Dans le vocabulaire d’aujourd’hui, on entend souvent cette expression : « c’est trop beau ! » « trop super » « trop cool ». L’autre jour, au magasin, une femme, pour remercier son mari qui lui faisait cadeau d’une céramique lui dit en l’embrassant : « tu es trop chou ».
Reconnaissons que ces expressions sont d’une profondeur toute relative…
Par contre, à un autre niveau, dans l’Evangile que nous venons d’entendre, nous pouvons dire que nous y trouvons vraiment trop de symboles, de richesse, de beauté, de pardon, d’abondance, de plénitude, d’amour, de confiance en l’homme de la part de Dieu, une confiance illimitée.
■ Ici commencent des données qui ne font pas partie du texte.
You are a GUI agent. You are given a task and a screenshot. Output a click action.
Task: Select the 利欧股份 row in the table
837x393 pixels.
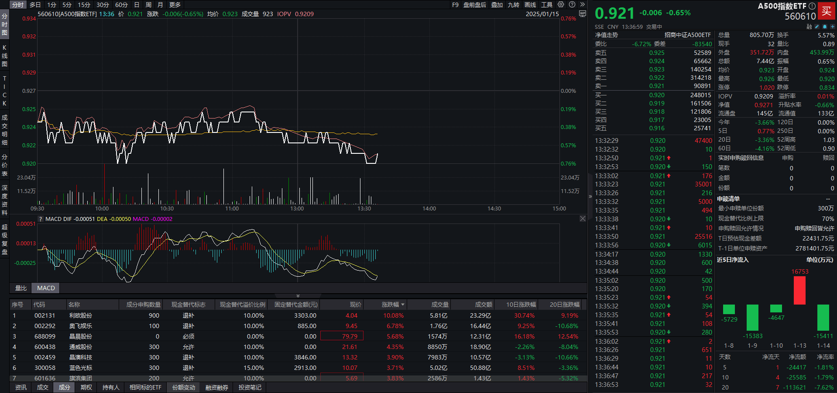[81, 315]
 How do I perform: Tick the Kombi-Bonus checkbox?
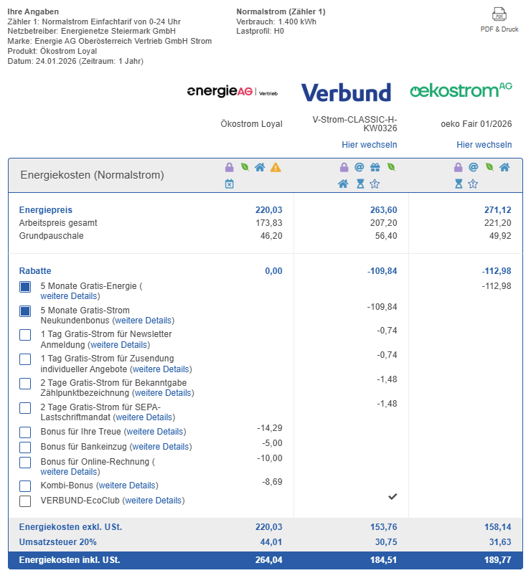click(25, 486)
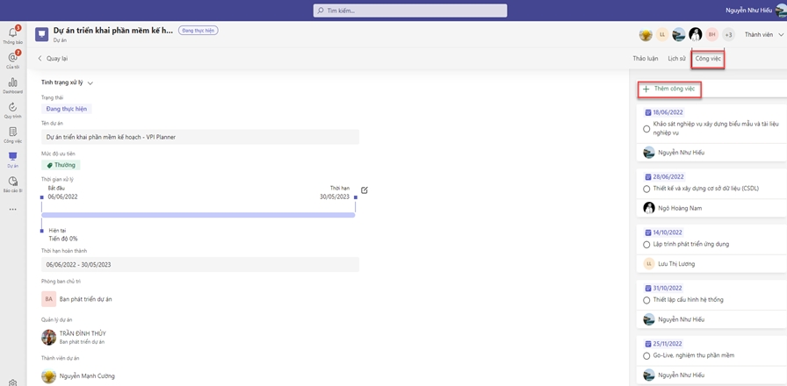Viewport: 787px width, 386px height.
Task: Click the Thêm công việc button
Action: [669, 89]
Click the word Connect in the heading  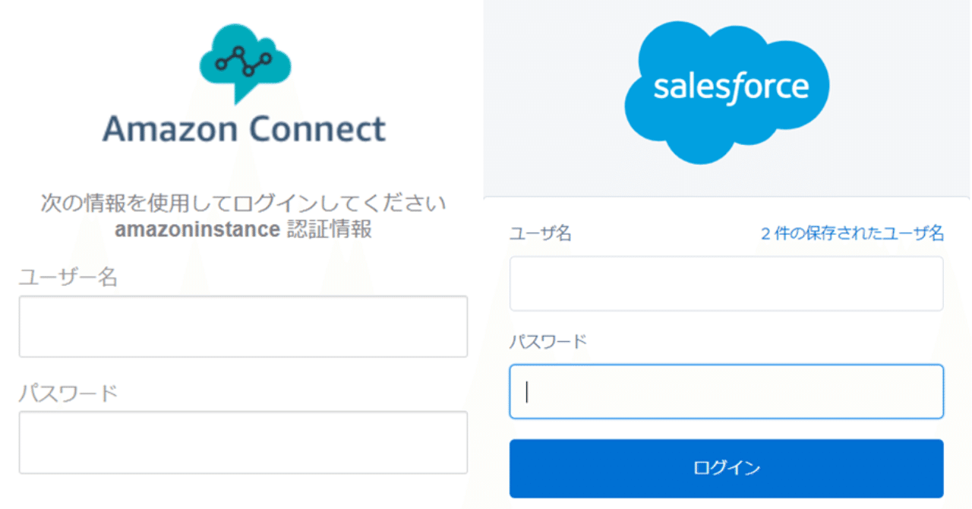(317, 129)
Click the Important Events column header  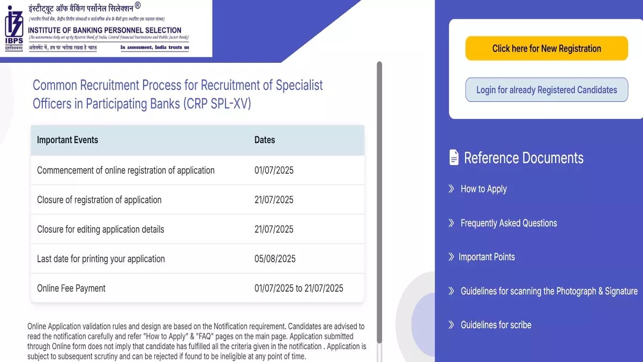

C’est cette générosité qui caractérise Dieu : la mesure bien pleine, secouée, débordante, promise par Dieu, nous est donnée dans ces Évangiles de la Résurrection du Seigneur – c’est le trop plein de grâces – Une des significations du dictionnaire concernant l’adverbe « trop » est la suivante : « c’est trop beau pour être vrai, on n’ose y croire »
En bien, justement, il faut croire aux richesses éternelles données dans cette 3ème épiphanie pascale. Cette épiphanie en Galilée, sur le bord du lac de Tibériade, ouvre le temps, le nôtre, sur le 9ème jour. Jésus nous attend à l’aurore du jour, c’est le temps de l’Église – l’Église, peuple de Dieu, peuple de la promesse tenue – l’Église de Jésus au cœur de la tourmente encore aujourd’hui, mais elle est, malgré toutes ses blessures, elle est, à jamais, ce grand vent d’éternité, de paix, de grâces, sur notre terre charnelle.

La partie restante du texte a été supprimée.